The ESA has reported it is using data originally gathered for what it terms spacecraft "housekeeping" gathered aboard the Rosetta and Mars Express missions to learn more about cosmic rays. Cosmic rays are bursts of high-energy radiation, and the data gathered by the spacecraft helps scientists understand how cosmic rays behave at Mars and in the inner solar system. The housekeeping data gathered by the spacecraft and its components is typically used by engineering teams to monitor the health of the spacecraft and diagnose faults.The data includes information for component health and on/off status, among other information. The data can be linked to scientifically interesting phenomena and is viewed as a valuable scientific resource that is typically unexplored. For example, spacecraft operating in space are commonly hit by charged particles from the Milky Way galaxy, including cosmic rays. Cosmic rays are particularly challenging because they can cause damage to electronic components if they hit space hardware and can threaten humans in orbit around Earth and on missions deeper into space.

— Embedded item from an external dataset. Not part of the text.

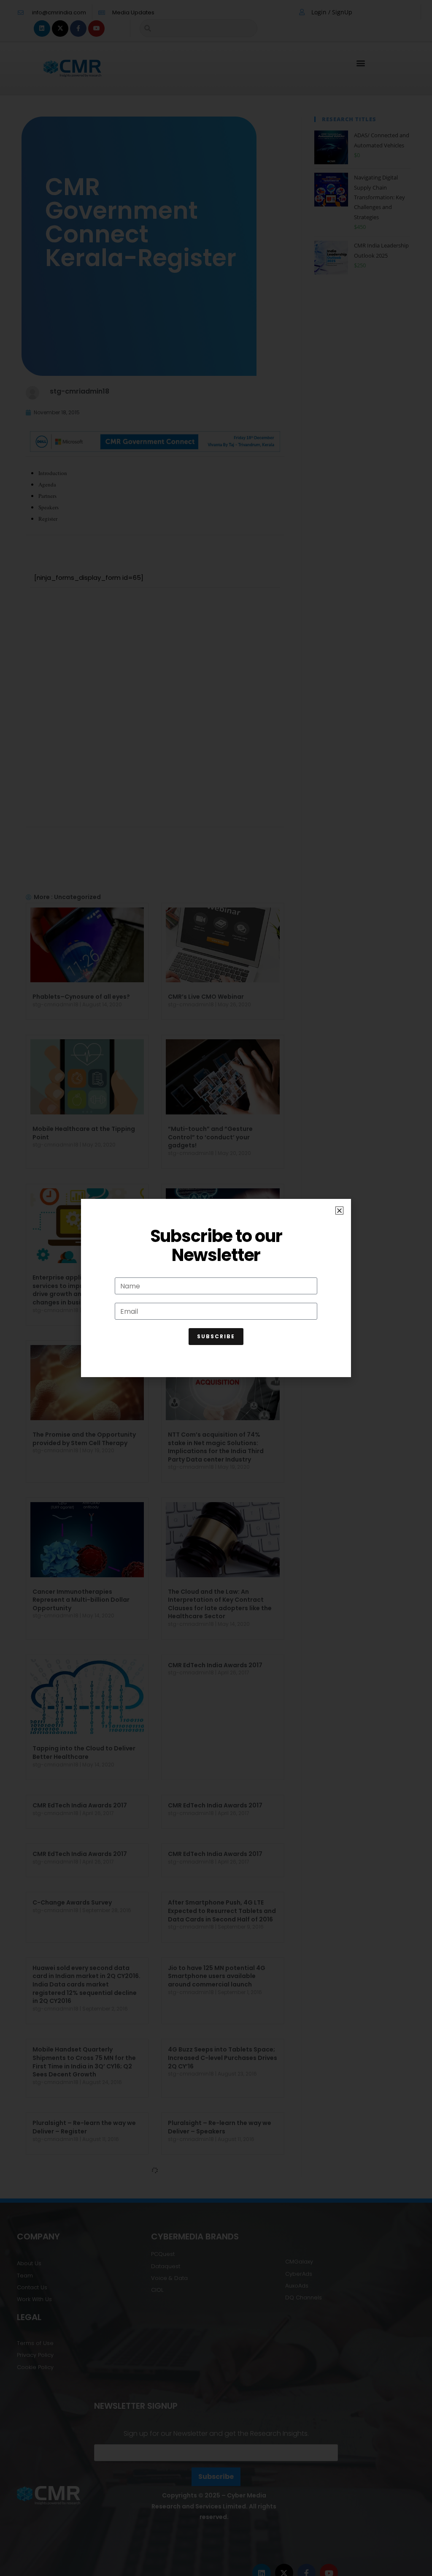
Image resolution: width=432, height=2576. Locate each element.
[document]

Here on Earth, the atmosphere surrounding the planet protects the surface from cosmic rays. Space missions log when cosmic rays hit an onboard computer and cause memory errors, known as error detection and correction. Since it launched, Mars Express has been collecting those measurements, and recently teams accessed the data collected since 2005, providing a data set spanning 15 years.

Multiple factors influence the intensity of a cosmic ray within our solar system, one of those factors is where the sun is in its 11-year activity cycle and the distance from the sun. With the data Mars Express and Rosetta recorded, scientists can explore the sun-cosmic Ray relationship in detail. The scientists say this is the first time Error Detection And Correction data has been used to study events occurring in the longer term.

However, the data has been used to explore short-term solar events in the past. After sifting through the data, scientists found that cosmic rays behave very similarly with respect to the sun at Mars as they do at Earth and are strongly influenced by the solar cycle. The team also determined that cosmic ray counts increase by around five percent per astronomical unit.